Field of Science

Showing posts with label GPCR modeling. Show all posts
Showing posts with label GPCR modeling. Show all posts

The GPCR Network: A model for open scientific collaboration

This post was first published on the Scientific American Blog Network


The complexity of GPCRs is illustrated by this mechanical view of their workings (Image: Scripps Research Institute)
G Protein-Coupled Receptors (GPCRs) are the messengers of the human body, key proteins whose ubiquitous importance was validated by the 2012 Nobel Prize in chemistry. As I mentioned in a post written after the announcement of the prize, GPCRs are involved in virtually every physiological process you can think of, from sensing colors, flavors and smells to the action of neurotransmitters and hormones. In addition they are of enormous commercial importance, with something like 30% of marketed drugs binding to these proteins and regulating their function.
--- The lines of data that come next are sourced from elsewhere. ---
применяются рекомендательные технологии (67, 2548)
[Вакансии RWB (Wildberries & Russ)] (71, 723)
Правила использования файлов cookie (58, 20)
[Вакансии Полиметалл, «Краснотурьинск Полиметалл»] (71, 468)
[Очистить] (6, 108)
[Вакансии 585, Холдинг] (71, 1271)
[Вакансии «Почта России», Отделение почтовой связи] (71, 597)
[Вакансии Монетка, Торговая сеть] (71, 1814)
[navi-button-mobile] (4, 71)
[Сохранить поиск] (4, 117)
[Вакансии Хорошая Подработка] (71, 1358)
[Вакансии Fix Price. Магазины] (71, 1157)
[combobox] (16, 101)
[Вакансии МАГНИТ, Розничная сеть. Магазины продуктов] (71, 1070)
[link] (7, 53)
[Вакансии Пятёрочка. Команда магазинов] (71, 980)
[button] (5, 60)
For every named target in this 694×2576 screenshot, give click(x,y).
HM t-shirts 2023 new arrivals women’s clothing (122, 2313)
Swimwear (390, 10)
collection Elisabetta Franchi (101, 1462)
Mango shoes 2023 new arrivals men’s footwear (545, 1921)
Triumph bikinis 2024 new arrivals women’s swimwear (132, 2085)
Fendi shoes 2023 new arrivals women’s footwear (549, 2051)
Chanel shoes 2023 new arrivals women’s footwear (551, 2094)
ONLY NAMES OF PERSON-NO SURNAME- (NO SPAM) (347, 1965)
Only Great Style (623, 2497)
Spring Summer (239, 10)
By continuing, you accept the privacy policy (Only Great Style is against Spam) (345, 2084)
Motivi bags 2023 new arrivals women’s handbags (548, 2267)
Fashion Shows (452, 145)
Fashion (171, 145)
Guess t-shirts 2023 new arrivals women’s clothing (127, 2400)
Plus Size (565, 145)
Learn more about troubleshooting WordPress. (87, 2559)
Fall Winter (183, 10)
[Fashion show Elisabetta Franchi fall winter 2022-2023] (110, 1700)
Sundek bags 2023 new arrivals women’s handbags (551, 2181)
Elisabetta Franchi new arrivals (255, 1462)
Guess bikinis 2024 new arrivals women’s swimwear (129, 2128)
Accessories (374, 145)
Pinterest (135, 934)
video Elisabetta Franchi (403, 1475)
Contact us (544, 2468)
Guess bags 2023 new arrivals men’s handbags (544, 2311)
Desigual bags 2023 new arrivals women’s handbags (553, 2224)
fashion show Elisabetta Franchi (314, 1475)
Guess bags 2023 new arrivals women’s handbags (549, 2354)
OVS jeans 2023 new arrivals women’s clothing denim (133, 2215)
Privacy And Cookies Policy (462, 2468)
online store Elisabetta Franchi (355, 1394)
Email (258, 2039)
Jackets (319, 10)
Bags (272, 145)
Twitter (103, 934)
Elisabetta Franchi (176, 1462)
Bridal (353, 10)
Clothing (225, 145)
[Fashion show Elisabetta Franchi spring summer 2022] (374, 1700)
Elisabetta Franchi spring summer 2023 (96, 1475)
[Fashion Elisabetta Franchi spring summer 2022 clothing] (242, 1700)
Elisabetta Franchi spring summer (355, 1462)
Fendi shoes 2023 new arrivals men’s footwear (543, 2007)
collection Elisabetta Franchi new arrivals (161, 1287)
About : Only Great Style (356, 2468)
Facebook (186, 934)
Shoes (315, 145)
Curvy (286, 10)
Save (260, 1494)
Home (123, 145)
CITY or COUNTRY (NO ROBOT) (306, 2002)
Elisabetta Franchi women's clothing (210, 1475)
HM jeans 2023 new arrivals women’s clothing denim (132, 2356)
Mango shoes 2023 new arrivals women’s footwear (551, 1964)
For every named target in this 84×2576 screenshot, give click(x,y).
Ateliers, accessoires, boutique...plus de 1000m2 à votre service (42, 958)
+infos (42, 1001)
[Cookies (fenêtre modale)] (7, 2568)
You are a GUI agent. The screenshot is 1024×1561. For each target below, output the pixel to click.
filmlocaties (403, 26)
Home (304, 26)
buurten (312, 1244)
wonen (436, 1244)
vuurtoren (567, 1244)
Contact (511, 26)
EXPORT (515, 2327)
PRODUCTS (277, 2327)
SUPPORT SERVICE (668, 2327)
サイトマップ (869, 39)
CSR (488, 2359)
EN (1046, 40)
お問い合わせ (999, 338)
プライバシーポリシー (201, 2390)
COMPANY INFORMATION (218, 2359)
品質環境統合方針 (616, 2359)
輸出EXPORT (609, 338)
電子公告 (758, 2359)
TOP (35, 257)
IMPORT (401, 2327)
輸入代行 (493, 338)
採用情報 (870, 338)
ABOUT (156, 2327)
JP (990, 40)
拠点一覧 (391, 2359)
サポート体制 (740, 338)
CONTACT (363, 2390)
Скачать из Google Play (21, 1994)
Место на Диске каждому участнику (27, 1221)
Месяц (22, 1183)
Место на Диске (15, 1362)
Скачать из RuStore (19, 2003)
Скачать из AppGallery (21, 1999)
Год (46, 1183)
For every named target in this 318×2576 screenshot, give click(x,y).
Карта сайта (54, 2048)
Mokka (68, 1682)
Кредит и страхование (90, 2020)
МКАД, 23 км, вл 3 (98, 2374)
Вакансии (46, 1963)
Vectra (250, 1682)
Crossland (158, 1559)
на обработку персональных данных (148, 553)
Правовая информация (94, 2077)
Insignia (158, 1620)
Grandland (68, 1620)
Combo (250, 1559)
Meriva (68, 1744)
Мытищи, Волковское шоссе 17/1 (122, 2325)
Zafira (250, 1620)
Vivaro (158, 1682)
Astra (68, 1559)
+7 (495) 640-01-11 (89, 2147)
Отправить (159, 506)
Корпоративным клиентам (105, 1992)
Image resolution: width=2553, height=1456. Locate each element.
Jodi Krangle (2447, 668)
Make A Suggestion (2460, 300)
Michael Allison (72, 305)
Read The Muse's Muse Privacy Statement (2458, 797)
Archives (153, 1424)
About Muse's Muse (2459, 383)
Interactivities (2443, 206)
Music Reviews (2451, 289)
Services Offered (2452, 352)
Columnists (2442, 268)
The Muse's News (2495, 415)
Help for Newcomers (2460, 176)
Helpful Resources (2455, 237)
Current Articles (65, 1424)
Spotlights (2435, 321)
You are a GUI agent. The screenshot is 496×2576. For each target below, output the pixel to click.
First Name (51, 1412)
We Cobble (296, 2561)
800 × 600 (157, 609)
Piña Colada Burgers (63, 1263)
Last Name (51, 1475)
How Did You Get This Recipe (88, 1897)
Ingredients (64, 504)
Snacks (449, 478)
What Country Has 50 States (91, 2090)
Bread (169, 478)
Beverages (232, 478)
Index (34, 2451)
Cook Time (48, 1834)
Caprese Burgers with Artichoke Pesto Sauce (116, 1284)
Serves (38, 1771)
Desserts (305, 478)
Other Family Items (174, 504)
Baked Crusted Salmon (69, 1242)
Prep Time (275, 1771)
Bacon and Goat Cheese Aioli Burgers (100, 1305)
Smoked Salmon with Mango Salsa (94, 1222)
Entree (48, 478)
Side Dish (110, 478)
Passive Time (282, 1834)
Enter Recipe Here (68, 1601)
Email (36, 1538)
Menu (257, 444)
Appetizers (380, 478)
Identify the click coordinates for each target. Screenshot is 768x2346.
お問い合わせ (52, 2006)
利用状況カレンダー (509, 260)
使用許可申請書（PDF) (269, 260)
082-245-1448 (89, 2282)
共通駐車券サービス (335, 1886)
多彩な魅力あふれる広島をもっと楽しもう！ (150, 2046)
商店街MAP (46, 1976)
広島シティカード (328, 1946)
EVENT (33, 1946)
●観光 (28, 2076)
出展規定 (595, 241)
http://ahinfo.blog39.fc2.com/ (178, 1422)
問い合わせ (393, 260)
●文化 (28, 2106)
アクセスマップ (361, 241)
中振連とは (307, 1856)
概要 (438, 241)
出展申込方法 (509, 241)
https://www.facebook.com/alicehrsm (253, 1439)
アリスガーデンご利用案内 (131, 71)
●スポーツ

These drugs include everything from antidepressants to blood-pressure lowering medications.

But GPCRs are also notoriously hard to study. They are hard to isolate from their protective lipid cell membrane, hard to crystallize and hard to coax into giving up their molecular secrets. One reason the Nobel Prize was awarded was because the two researchers – Robert Lefkowitz and Brian Kobilka – perfected techniques to isolate, stabilize, crystallize and study these complex proteins. But there’s still a long way to go. There are almost 800 GPCRs, out of which ‘only’ 16 have been crystallized during the past decade or so. In addition all the studied GPCRs are from the so-called Class A family. There’s still five classes left to decipher, and these contain many important receptors including the ones involved in smell. Clearly it’s going to be a long time before we can get a handle on the majority of these important proteins.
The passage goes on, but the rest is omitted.